Vaniver comments on Ngo and Yudkowsky on alignment difficulty

Vaniver 16 Nov 2021 2:02 UTC
4 points
0
I’m still unsure how true I think this is.
Clearly a full Butlerian jihad (where all of the computers are destroyed) suspends AGI development indefinitely, and destroying no computers doesn’t slow it down at all. There’s a curve then where the more computers you destroy, the more you both 1) slow down AGI development and 2) disrupt the economy (since people were using those to keep their supply chains going, organize the economy, do lots of useful work, play video games, etc.).
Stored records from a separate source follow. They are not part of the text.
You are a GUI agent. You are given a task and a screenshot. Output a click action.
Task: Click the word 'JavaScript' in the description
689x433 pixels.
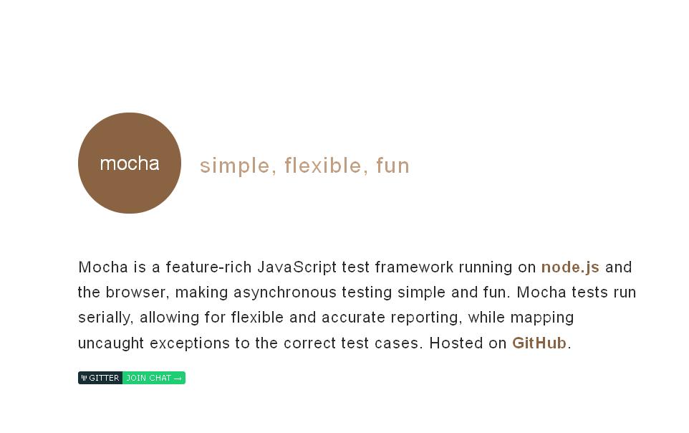[297, 267]
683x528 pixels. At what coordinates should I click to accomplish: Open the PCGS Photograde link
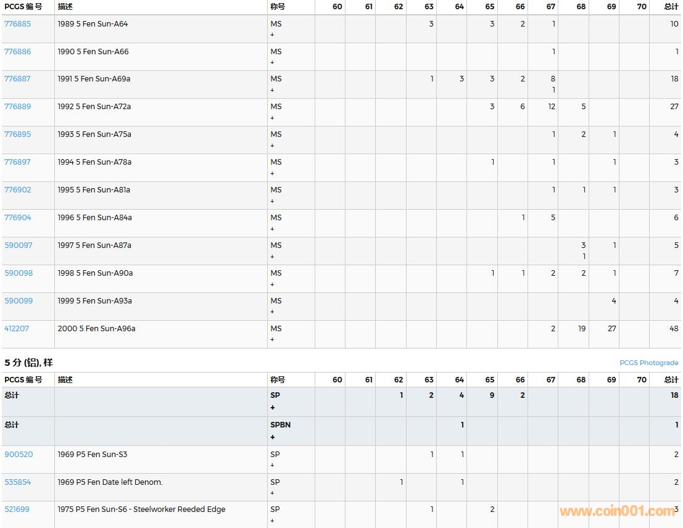pos(648,363)
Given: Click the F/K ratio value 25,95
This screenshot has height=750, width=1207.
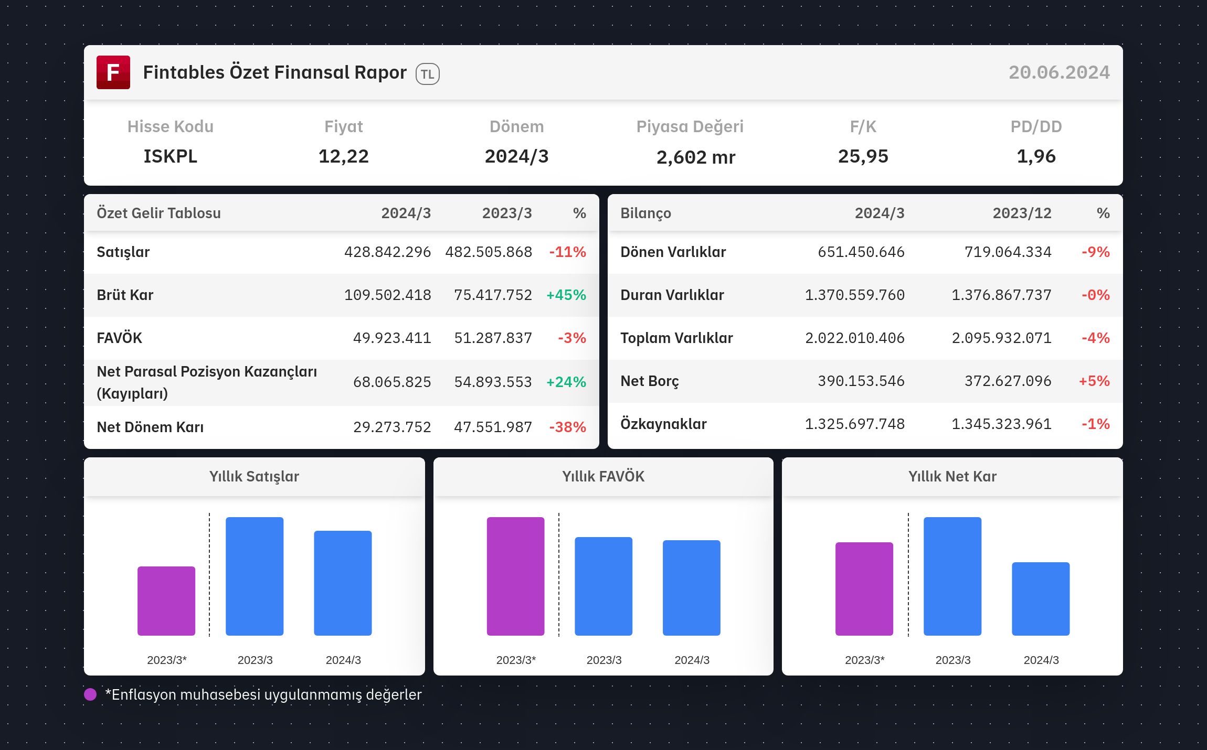Looking at the screenshot, I should coord(863,156).
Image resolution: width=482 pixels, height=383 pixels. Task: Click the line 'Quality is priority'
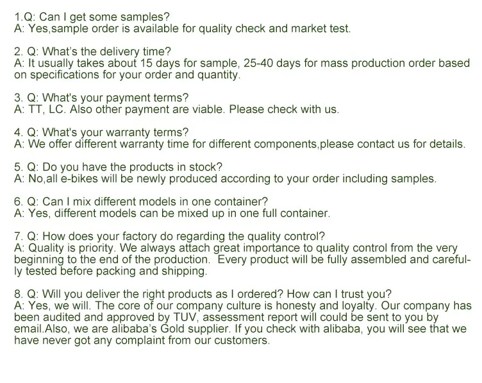coord(236,248)
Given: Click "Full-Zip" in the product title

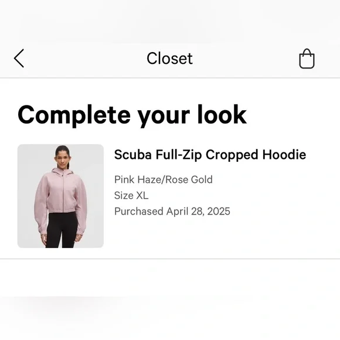Looking at the screenshot, I should [x=178, y=155].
But even if you melt all the GPUs, I think you have two obstacles:
1. CPUs alone can do lots of the same stuff. There’s some paper I was thinking of from ~5 years ago where they managed to get a CPU farm competitive with the GPUs of the time, and it might have been this paper (whose authors are all from Intel, who presumably have a significant bias) or it might have been the Hogwild-descended stuff (like this); hopefully someone knows something more up to date.
2. The chip design ecosystem gets to react to your ubiquitous nanobots and reverse-engineer what features they’re looking for to distinguish between whitelisted CPUs and blacklisted GPUs; they may be able to design a ML accelerator that fools the nanomachines. (Something that’s robust to countermoves might have to eliminate many more current chips.)
- Eliezer Yudkowsky 16 Nov 2021 3:38 UTC
  6 points
  0
  Parent
  I agree you might need to make additional moves to keep the table flipped, but in a scenario like this you would actually have the capability to make those moves.
  - Logan Zoellner 16 Nov 2021 14:59 UTC
    7 points
    0
    Parent
    Is the plan just to destroy all computers with say >1e15 flops of computing power? How does the nanobot swarm know what a “computer” is? What do you do about something like GPT-neo or SETI-at-home where the compute is distributed?
    I’m still confused as to why you think task: “build an AI that destroys anything with >1e15 flops of computing power—except humans, of course” would be dramatically easier than the alignment problem.
    Setting back civilization a generation (via catastrophe) seems relatively straightforward. Building a social consensus/religion that destroys anything “in the image of a mind” at least seems possible. Fine-tuning a nanobot swarm to destroy some but not all computers just sounds really hard to me.